**INSTRUCTIONS FOR THE TASK**
From the records below, copy every line that contains the word "computer".
+-------+
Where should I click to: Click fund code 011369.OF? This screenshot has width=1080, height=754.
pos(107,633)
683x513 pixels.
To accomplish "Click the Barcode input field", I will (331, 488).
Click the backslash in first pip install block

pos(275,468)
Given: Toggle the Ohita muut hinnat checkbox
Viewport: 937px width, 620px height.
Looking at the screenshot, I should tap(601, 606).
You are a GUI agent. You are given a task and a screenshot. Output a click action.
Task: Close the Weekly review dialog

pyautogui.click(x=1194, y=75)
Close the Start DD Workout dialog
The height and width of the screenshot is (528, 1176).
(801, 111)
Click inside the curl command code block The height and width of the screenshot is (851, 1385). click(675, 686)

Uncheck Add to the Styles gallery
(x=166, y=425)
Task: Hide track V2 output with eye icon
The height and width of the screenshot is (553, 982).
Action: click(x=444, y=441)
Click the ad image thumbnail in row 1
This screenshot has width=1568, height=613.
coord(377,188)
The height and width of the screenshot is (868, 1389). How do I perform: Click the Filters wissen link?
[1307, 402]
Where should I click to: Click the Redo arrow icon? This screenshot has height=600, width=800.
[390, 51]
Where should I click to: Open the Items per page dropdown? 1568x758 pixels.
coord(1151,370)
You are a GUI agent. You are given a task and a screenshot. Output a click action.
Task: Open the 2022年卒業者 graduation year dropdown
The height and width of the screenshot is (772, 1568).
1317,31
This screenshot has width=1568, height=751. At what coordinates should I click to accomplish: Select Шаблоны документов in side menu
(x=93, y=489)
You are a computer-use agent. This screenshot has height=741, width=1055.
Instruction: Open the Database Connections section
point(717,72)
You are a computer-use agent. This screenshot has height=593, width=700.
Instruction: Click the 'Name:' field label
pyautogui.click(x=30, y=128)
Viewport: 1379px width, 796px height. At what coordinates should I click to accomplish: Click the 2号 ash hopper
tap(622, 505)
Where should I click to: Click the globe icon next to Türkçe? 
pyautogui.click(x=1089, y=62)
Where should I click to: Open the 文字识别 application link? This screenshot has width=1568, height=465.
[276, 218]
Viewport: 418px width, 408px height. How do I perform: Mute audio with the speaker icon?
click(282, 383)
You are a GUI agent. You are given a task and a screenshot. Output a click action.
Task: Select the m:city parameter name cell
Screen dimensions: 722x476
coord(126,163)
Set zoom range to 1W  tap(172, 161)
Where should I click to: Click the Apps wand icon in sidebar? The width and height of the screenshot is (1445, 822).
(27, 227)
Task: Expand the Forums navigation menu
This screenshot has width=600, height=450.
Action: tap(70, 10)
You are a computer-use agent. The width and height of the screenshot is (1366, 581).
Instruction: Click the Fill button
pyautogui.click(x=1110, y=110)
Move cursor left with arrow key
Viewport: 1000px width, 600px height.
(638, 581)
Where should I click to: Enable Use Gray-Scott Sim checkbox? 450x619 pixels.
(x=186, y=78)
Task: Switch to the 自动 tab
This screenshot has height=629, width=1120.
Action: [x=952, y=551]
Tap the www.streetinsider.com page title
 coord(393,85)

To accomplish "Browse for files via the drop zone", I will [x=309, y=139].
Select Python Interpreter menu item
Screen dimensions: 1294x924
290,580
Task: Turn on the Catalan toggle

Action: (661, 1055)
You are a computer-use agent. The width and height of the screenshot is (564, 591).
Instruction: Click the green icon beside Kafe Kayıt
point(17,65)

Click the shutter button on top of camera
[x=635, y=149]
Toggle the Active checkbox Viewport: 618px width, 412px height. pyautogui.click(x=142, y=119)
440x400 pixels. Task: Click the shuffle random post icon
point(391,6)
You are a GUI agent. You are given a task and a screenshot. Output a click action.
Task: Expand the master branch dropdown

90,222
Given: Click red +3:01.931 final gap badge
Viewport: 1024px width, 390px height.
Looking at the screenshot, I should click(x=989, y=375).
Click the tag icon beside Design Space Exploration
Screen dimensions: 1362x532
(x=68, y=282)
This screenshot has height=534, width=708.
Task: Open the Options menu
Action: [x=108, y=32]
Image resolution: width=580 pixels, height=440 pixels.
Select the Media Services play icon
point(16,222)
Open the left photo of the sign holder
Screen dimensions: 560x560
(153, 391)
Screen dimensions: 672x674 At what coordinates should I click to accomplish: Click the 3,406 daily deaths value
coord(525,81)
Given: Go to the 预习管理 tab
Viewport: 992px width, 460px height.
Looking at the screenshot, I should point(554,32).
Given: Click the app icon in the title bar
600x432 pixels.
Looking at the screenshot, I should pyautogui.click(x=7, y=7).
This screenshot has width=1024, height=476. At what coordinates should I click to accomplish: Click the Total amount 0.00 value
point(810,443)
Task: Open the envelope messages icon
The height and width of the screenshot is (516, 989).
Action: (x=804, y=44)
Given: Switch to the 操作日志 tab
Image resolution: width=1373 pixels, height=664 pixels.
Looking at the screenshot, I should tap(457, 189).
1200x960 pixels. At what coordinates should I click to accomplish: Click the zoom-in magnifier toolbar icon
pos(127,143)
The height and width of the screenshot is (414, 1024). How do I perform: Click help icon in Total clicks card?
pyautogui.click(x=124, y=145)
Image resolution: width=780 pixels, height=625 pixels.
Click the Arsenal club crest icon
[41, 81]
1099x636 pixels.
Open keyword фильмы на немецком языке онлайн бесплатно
+-------+
**EXERCISE RESULT**
You are a computer-use agent. This screenshot has height=741, width=1055.
You are a computer-use agent. This screenshot has height=593, width=700.
You are a computer-use agent. The width and height of the screenshot is (1366, 581).
You are a computer-use agent. The width and height of the screenshot is (564, 591).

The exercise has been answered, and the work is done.